Riley: Anybody ever tell team you the quarterback throws like a girl?
Buffy: I do?
Xander: I'm exhausted just looking at those two. All the splashing and jumping and running...Shouldn't relaxing involve less exertion?
Anya: Absolutely. Exertion can lead to sweatiness.
Tara: Which can cause the pain and heartbreak of stinkiness. Better to just stay put.
Willow: I think we've just put our finger on why we're the sidekicks.
Willow: Game over?
Riley: Uh, Buffy slayed the football.
Buffy: Where's my burger?
Riley: Yeah, man, I'm starving. Cow me.
Xander: The, uh, fire's not cooperating. It's comforting to know that I lack the culinary finesse of a caveman.
Willow: Ignis incende.
Buffy: Willow, check you out! Witch-fu.
Willow: There you go. All set.
Giles: Thank you, Willow. Obstinate bloody machine simply refused to work for me.
Willow: Just call me the computer whisperer. Let's get scannin'. I want to see this puppy go.
Giles: Start with those.
Willow: Start? Where is finish?
Giles: Willow, it's essential that we begin archiving the library. I mean, most of these texts have no duplicates.
Willow: But...now? Doesn't winter seem more like archiving season?
Willow: It's just, you've been Mr. Project all summer. You know? Labeling the amulets and indexing your diaries. I draw the line at making giant rubber band balls. That's when you'll just have to get a life.
Giles: That's what I'm trying to do, actually, is, um, get a life.
Giles: Willow, um...you mustn't repeat what I'm about to say. Especially not to Buffy.
Willow: Uh-oh.
Giles: You promise?
Willow: Oh, god. Well, I guess. Now that I know there's something to know, I can't not know, just because I'm afraid somebody'll know I know, you know?
Giles: Did that mean yes?
Willow: Yeah.
Giles: We're doing all this because I, I want you and the others to have everything you need at your fingertips. You see, I'm, I'm going back to England.
Willow: You're...what? But you can't! You're...Buffy's Watcher! I mean, in a fired way, but...
Giles: Well, it's become quite obvious that Buffy doesn't need me. I-I don't say that in a self-pitying way, I'm, I'm quite proud, actually.
Willow: But what about the rest of us? We still need to be watched! Personally, I can't get through a day without a little hairy eyeball.
Buffy: Thanks, Mom. Everything was yummy.
Joyce: Hey, you up for dessert? We could, uh, take a drive, get some ice cream.
Buffy: You know, I, I would, but I kinda have to get out on patrol.
Joyce: Now? It's 8:30.
Buffy: Well, vamps don't really care what time it is. You know, dark equals dinner bell.
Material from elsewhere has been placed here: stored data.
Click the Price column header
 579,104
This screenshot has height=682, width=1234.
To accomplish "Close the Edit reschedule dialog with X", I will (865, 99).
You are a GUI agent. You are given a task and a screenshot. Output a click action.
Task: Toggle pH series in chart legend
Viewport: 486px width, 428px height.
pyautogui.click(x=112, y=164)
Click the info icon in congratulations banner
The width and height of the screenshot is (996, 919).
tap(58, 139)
Stranger: Very impressive hunt. Such power.
Buffy: That was no hunt. That was just another day on the job. Care to step up for some overtime?
Stranger: We're not going to fight.
Buffy: Do you know what a Slayer is?
Stranger: Do you?
Buffy: Who are you?
Stranger: I apologize. I assumed you knew. I am Dracula.
Buffy: Get out!
Willow: Xand ... what if somebody had a secret, and that somebody promised somebody else that they wouldn't tell anyone.
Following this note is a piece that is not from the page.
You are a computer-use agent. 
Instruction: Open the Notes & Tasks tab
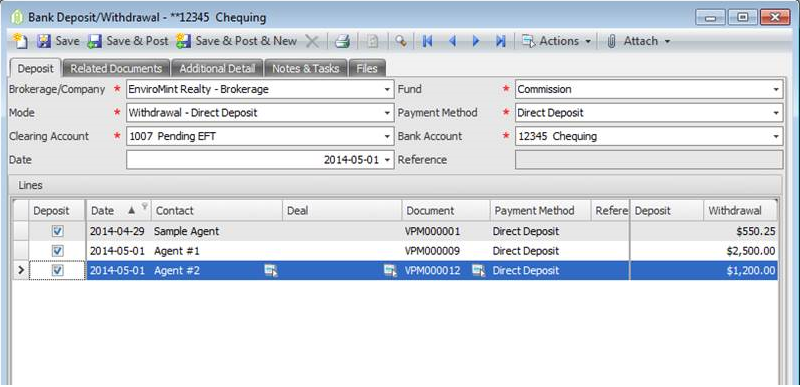pyautogui.click(x=306, y=68)
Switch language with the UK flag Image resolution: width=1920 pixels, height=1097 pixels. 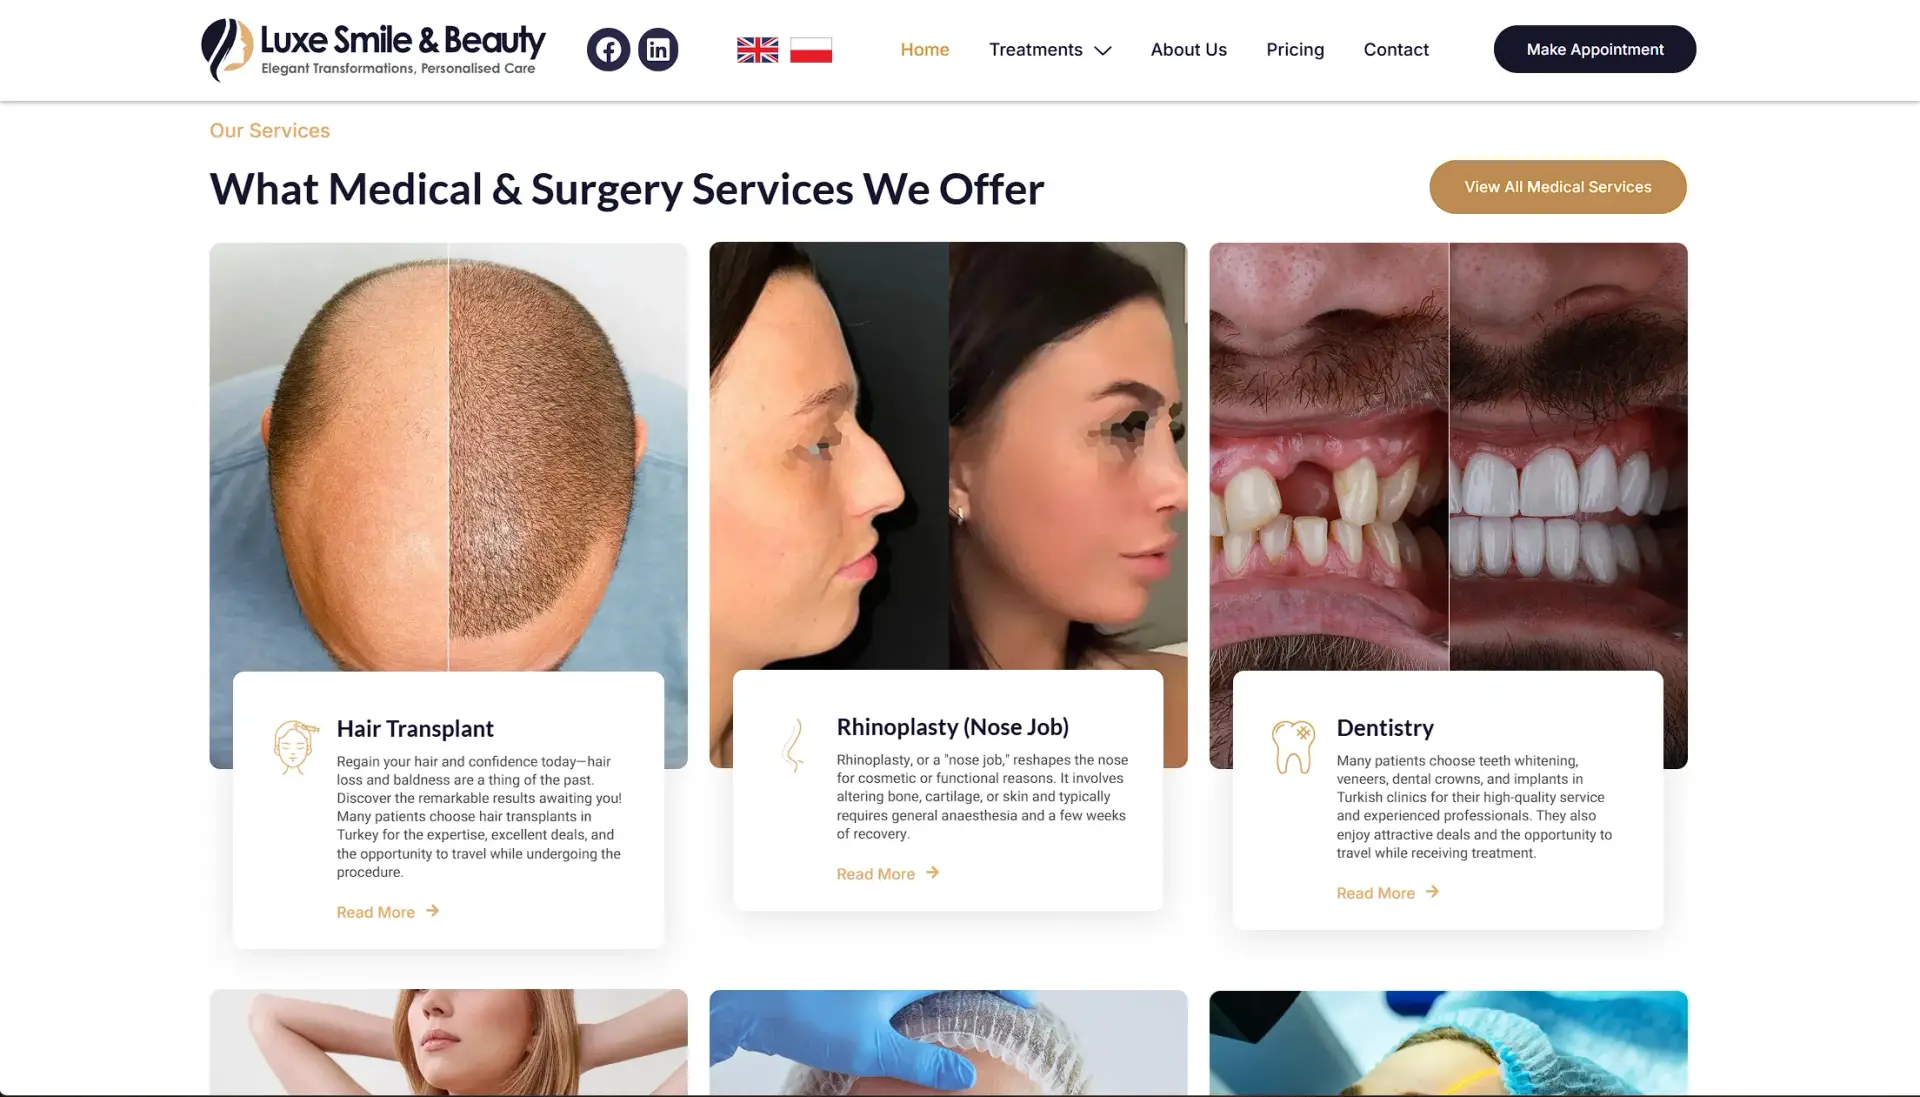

Xander: News flash, Will. Everybody knows.
Willow: No, thi-this isn't about me and Tara.
Xander: Oh. Well, not that I wouldn't be all ears if you wanted to tell me a secret about you two. Even if it was very, very naughty.
Willow: Sorry, this is of the non-naughty variety. And I'm not telling you.
Buffy: So lemme get this straight. You're..."Dracula." The guy, the count.
Dracula: I am.
Buffy: And you're sure this isn't just some fanboy thing? Cause...I've fought more than a couple of pimply overweight vamps that called themselves Lestat.
Dracula: You know who I am. As I would now without question that you are Buffy Summers.
Buffy: You're heard of me?
Dracula: Naturally. You're known throughout the world.
Buffy: Naw. Really?
Dracula: Why else would I come here? For the sun? I came to meet the renowned...killer.
Buffy: Yeah, I prefer the term slayer. You know, killer just sounds so...
Dracula: Naked?
Buffy: Like I...paint clowns or something. I'm the good guy, remember?
Dracula: Perhaps, but your power is rooted in darkness. You must feel it.
Buffy: No. You know what I feel? Bored.
Xander: Nice. Look who's got a bad case of dark prince envy.
Dracula: I have no interest in you. Leave us.
Xander: No, we're not going to "leave you." And where'd you get that accent, Sesame Street? Vun, two, three...three victims. Mwa ha ha!
Buffy: Xander, I'm pretty sure that's Dracula.
Xander: Wow, really? Hey, sorry, man, I was...just jokin' around.
Xander: And then Buffy's all, "Look out!" And then frigging Dracula's standing right behind us.
Willow: And then, he lunges at us, like whoosh!
Xander: He totally looked shorter in person.
Buffy: I told you he'd heard of me, right? I mean, can you believe that? Count Famous heard of me.
Riley: I couldn't believe it the first twenty times you told us, but it's starting to sink in now.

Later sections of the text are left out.